On my system, this took about four minutes to run. I ran the test 3 times to smooth out any anomalies. We can now look at the log table and see how long each test took, on average:

;WITH s AS 
(
   
SELECT Test, Step, UniqueRows, dt, rn = ROW_NUMBER() OVER
   
      (PARTITION BY Test, UniqueRows ORDER BY dt)
 
FROM InsertLog
),
x AS
(
 
SELECT s.Test, s.UniqueRows,
     
[Duration] = DATEDIFF(MILLISECOND, s.dt, e.dt)
 
FROM s INNER JOIN s AS e
 
ON s.Test = e.Test
 
AND s.UniqueRows = e.UniqueRows
 
AND s.rn = e.rn - 1
 
AND s.Step = 1
 
AND e.Step = 2
)
SELECT [Test], UniqueRows, [Avg] = AVG([Duration]*1.0)
FROM x
GROUP BY [Test], UniqueRows
ORDER BY UniqueRows, [Test];

Results:

Results of aggregate query

If we plot these on a graph, we can see that checking first is significantly better for our throughput performance in all but one case (at least in terms of duration; we didn't actively measure I/O or CPU utilization in order to achieve these speeds):

Graph results of aggregate query

In the case where all insert attempts fail, we average over 11 inserts per MS if we check for the violations first, but only 3.5 inserts per millisecond.

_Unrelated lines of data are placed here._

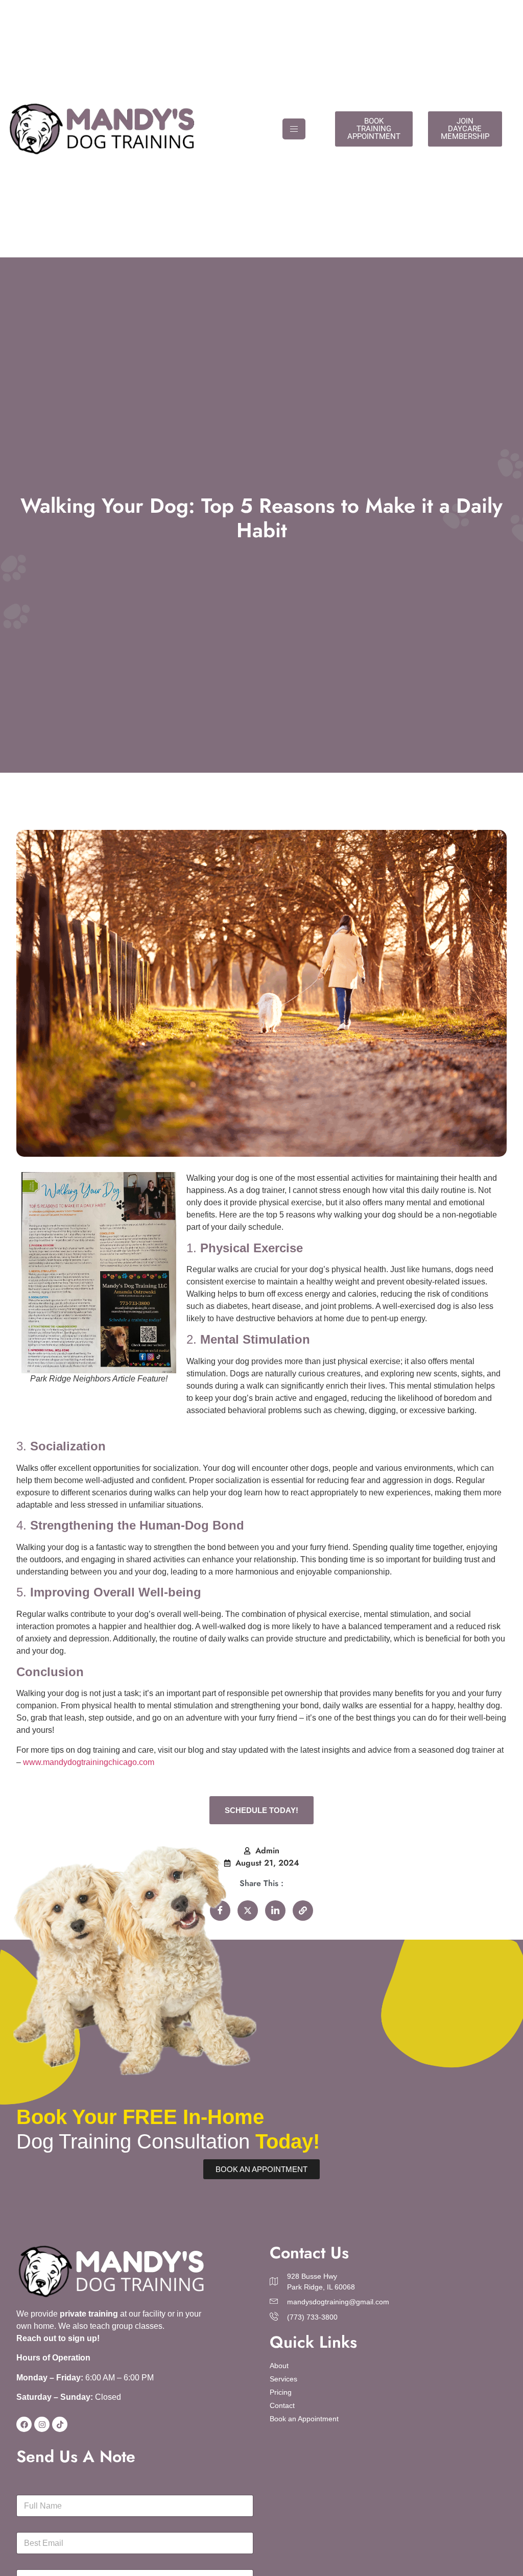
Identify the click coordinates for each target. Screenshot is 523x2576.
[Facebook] (24, 2424)
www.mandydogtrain (60, 1762)
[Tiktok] (59, 2424)
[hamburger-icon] (293, 128)
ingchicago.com (125, 1762)
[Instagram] (42, 2424)
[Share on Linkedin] (275, 1910)
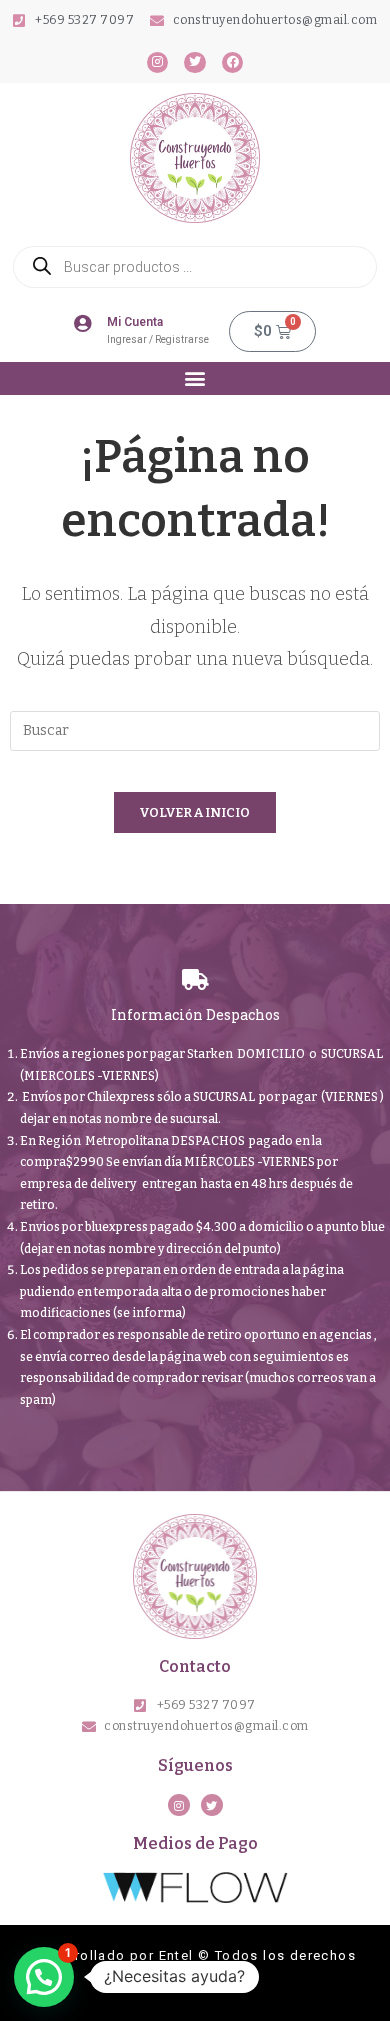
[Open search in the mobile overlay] (195, 267)
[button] (195, 378)
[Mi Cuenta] (83, 323)
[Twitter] (195, 63)
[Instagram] (158, 63)
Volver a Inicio (195, 812)
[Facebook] (233, 63)
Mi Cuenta (135, 322)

As the number of successful inserts increases, we see that our write times increase faster for successful inserts than the time spent dealing with failures. For the case where 33% of the insert attempts are successful, the average drops to 4.4 inserts per millisecond when we check first compared to 2.9 inserts per millisecond if we catch the error. At 66% success rate, they become very close - 2.7 inserts per millisecond when we check, and 2.4 inserts per millisecond when we don't check. Only when we get to 100% success rate (and I imagine it is somewhere in the 90% range), we see the scales tip, and finally preventing the exception costs more (1.9 inserts per millisecond) than just letting the system handle it (2.0 inserts per millisecond).

Conclusion

I've shown that while checking for errors can hamper throughput in cases where you expect a very low number of constraint violations, the impact can be quite dramatic as the failure rate goes up.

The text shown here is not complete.